好酸球性中耳炎

好酸球性中耳炎

好酸球性中耳炎好酸球(血液中の白血球のひとつでアレルギー疾患と関連がある)が中耳の粘膜に浸潤し、にかわ状の滲出液が溜まるのが好酸球性中耳炎です。一度発症すると治りにくく、成人発症型の気管支喘息に合併して発症することが多いですが、中には好酸球性副鼻腔炎から発症することもあります。
好酸球内の好酸球塩基性蛋白(ECP)は寄生虫を退治する役割を持っていますが、中耳に高度の浸潤が起こることで組織障害を引き起こします。発症すると、にかわ状の貯留液が中耳腔に溜まり、難聴(伝音難聴)や耳閉感、耳鳴りなどが生じます。こうした症状は喘息の発作時にひどくなることが多く、発作の軽快とともに治まることがありますが、内耳に障害を与えることもあるため、治癒不能な難聴(感音難聴)を引き起こしやすくなります。ただ、現段階では不明な点が多く、原因ははっきりしていません。
治療では、鼓膜切開や鼓膜換気チューブ留置にて貯留液を除去します。また、ステロイドの鼓室内投与や全身投与も効果的ですが、再発する可能性があります。なお、感音難聴に対してもステロイドの投与を行いますが、聴力改善がみられないこともあります。好酸球性中耳炎は気管支喘息を伴っていることが多いので、耳鼻科治療のみならず内科や呼吸器科の医師との連携も重要です。

症状

症状にかわ状のかたい貯留液が中耳腔にたまることにより、難聴(伝音難聴)や耳閉感、耳鳴などが生じます。
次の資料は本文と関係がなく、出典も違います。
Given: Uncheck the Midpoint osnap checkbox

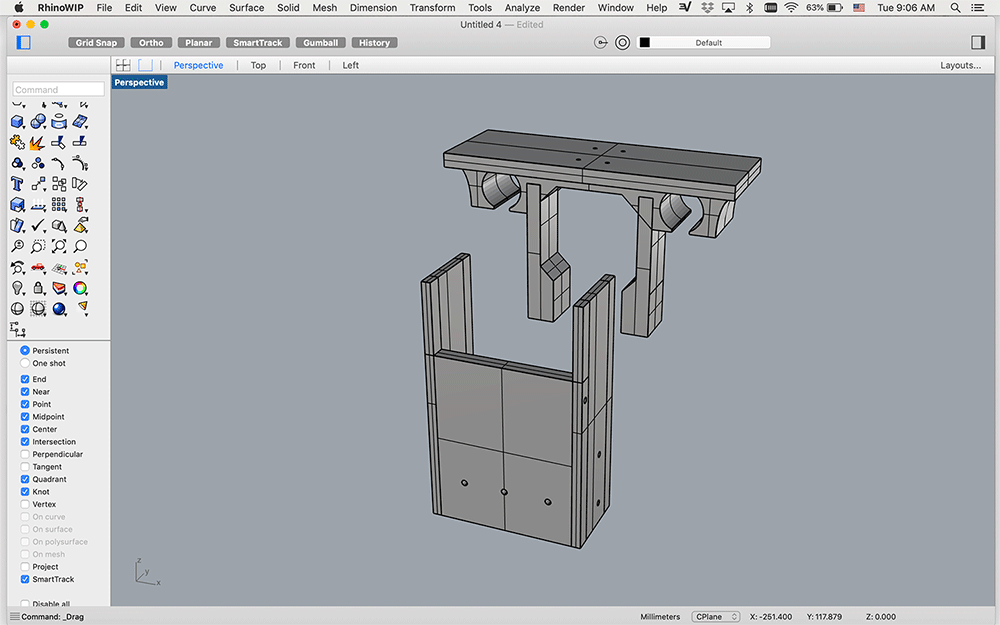Looking at the screenshot, I should click(x=25, y=417).
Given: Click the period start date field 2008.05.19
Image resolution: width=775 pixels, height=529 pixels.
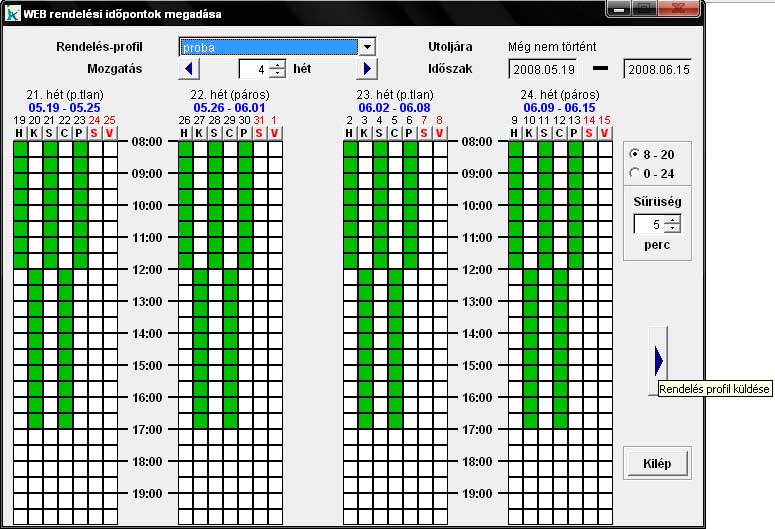Looking at the screenshot, I should [x=541, y=69].

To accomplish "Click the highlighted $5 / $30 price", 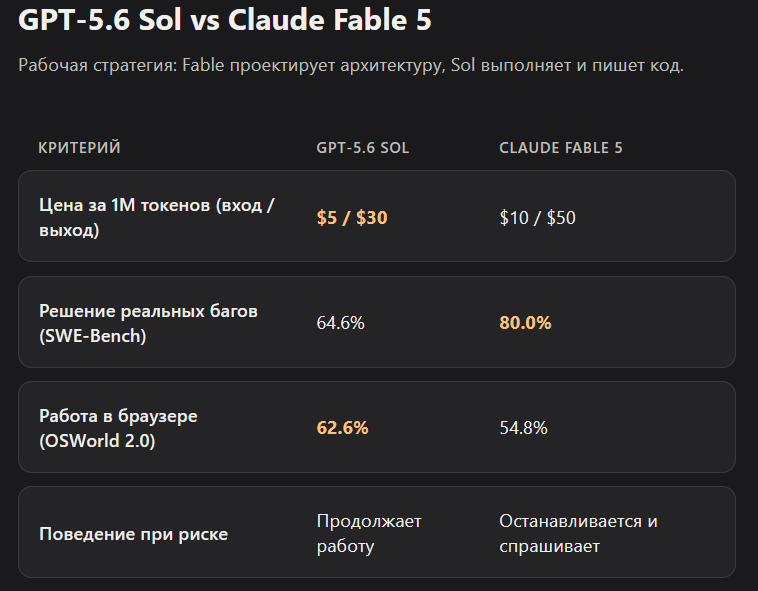I will [x=352, y=217].
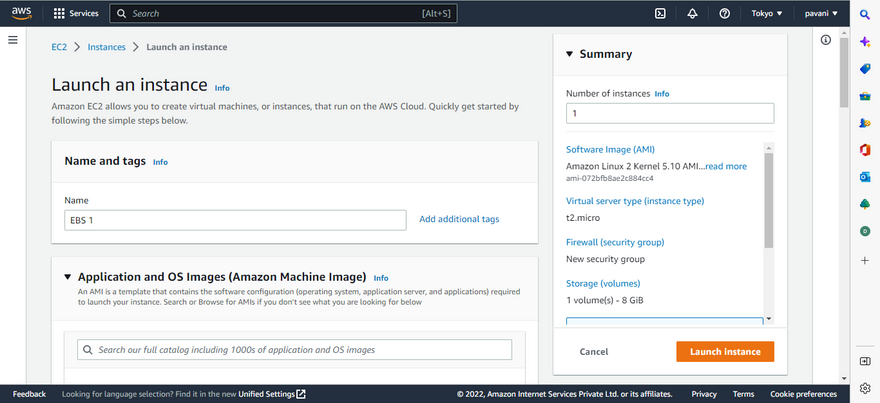
Task: Click the Edge sidebar search icon
Action: click(x=865, y=14)
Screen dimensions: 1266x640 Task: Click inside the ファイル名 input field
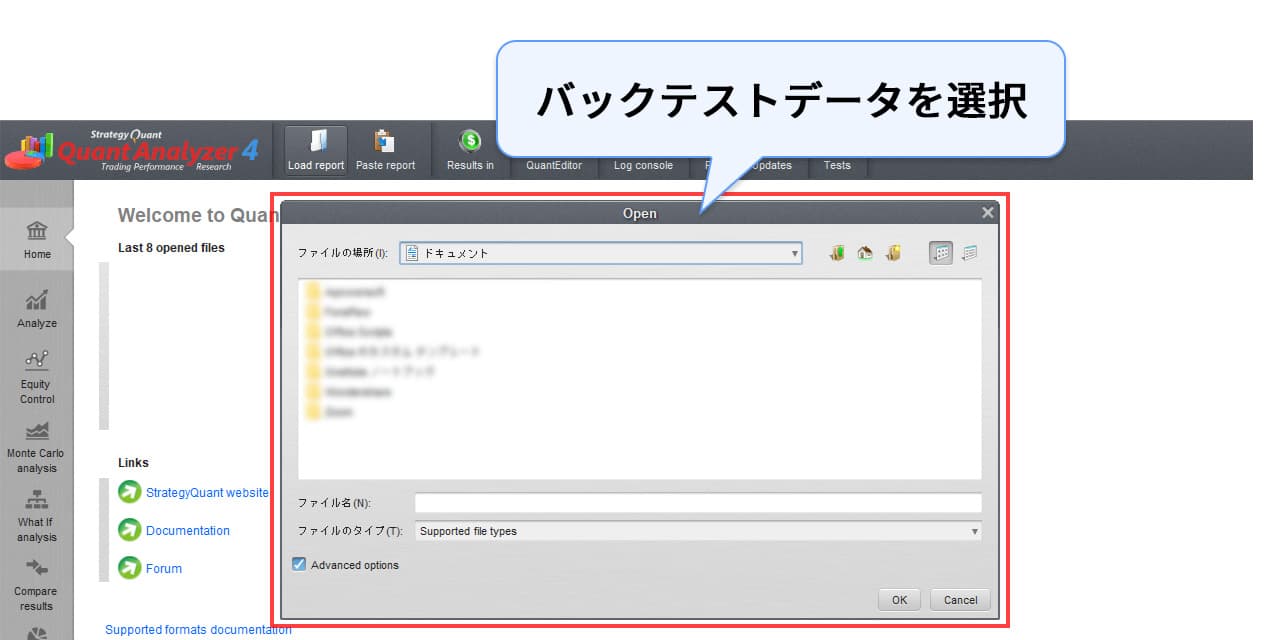(x=698, y=503)
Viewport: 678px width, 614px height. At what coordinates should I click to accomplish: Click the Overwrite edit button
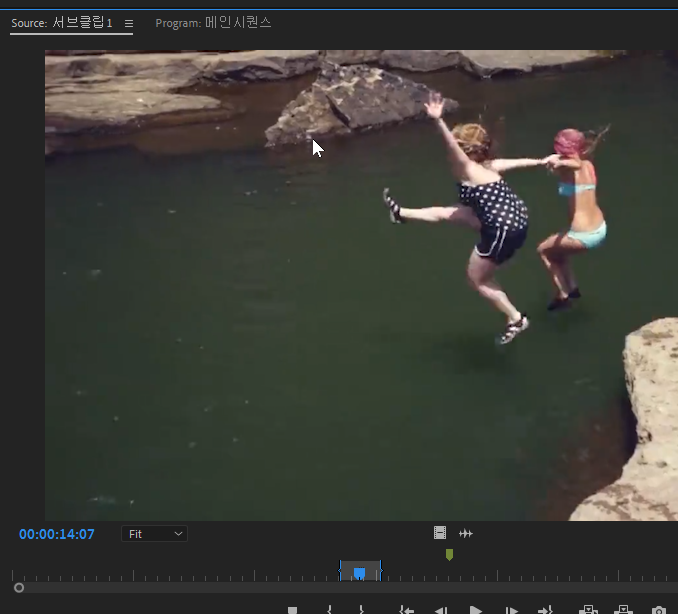(x=623, y=610)
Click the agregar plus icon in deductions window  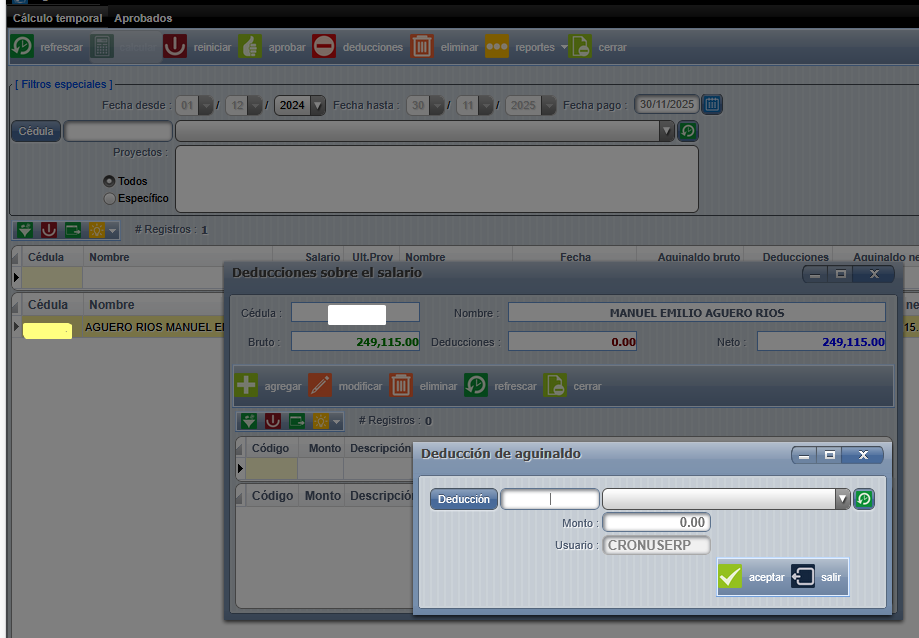(246, 386)
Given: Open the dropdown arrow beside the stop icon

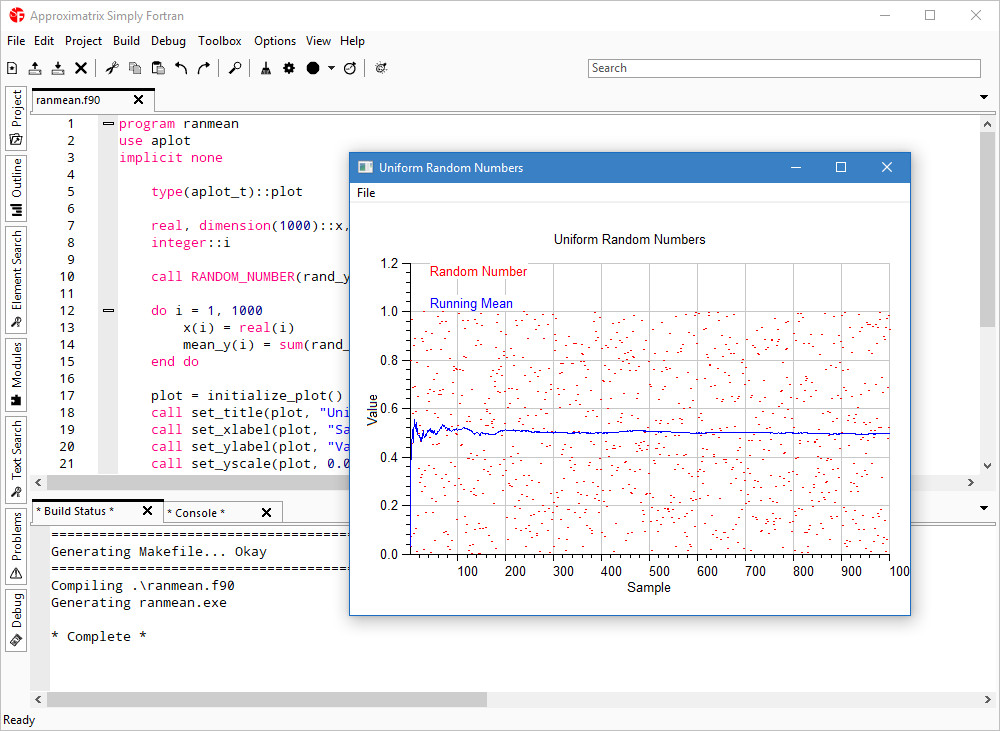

特に喘息の発作時に増悪することが多く、発作の軽快とともに耳の症状が治まることもあります。しかし、内耳に障害を与えることもあり、治癒不能な難聴(感音難聴)を引き起こすこともたびたびあります。

治療

貯留液の除去方法として、鼓膜切開や鼓膜換気チューブ留置があります。また、ステロイドの鼓室内投与や全身投与も効果がある場合があります。
感音難聴が生じた場合もステロイドの投与を行いますが、必ずしも聴力改善が認められるわけではありません。また、多くの場合に気管支喘息を伴うため内科、呼吸器科の医師との連携も非常に重要となります。
喘息の治療を行っている方は、自己判断で治療を中断したりせず医師の指示に従うことが大切です。

手術方法

鼓膜切開について

通常、耳管では中耳の換気が行われています。しかし、中耳炎を起こしている時には耳管の機能もうまく働かなくなっています。鼓膜切開を行うと、中耳の中の膿が減り、さらに鼓膜切開によって通った穴から中耳の中の換気が行われます。この中耳の換気が十分に行われることが中耳炎の治癒に重要な働きをします。
鼓膜切開の穴は、通常では数日~1週間程度で閉じてしまいます。穴が閉じて、中耳炎も治れば治療終了です。しかし、乳幼児や低年齢のお子さんの場合、穴が閉じると、再び中耳炎が悪化してしまうこともあります。
鼓膜切開を行っても中耳炎がなかなか完治しない場合や、一旦治っても度々再発を繰り返すという場合には、鼓膜に換気チューブを留置する方法が有効です。

鼓膜換気チューブ挿入術

鼓膜換気チューブ挿入術について鼓膜換気チューブ挿入術では、鼓膜を切開した後、数mmの大きさのチューブを穴に差し込みます。チューブ留置手術は通常、外来で局所麻酔下に行うことができますが、処置に対する恐怖感の強いお子さんなどの場合、安全のために入院した上で、全身麻酔下で行っていただくこともあります。この際の入院は、通常一泊二日程度です。
チューブが留置されていると、チューブの穴を通して中耳の換気ができるので、中耳炎が治ってきます。その中耳炎が治った状態を長く保たせることと、その間の身体の発育によって、耳管の機能も徐々に改善してくることが期待できます。
チューブが留置された状態でも、聞こえ方には大きな影響は無くむしろ中耳炎で中耳に滲出液などが溜まっている状態よりも聴力は良いことがほとんどです。
チューブ留置中は、耳に水が入らないように注意してください。耳栓をすれば、通常の水泳は可能ですが、深く潜水するような行為は避けましょう。入浴はさほど問題ありませんが、洗髪時など耳に水が入りやすい場合は、綿花などで栓をしておくと良いでしょう。
チューブを外すタイミングは、通常2年以内といわれていますが、中耳の状態や年齢によって異なります。チューブを外すと、鼓膜にあいた穴は徐々に閉じてきますが、稀に穴が閉じずに残ってしまう場合もあります。穴が残ってしまった場合は、比較的簡単な手術で鼓膜の穴を閉じることができます。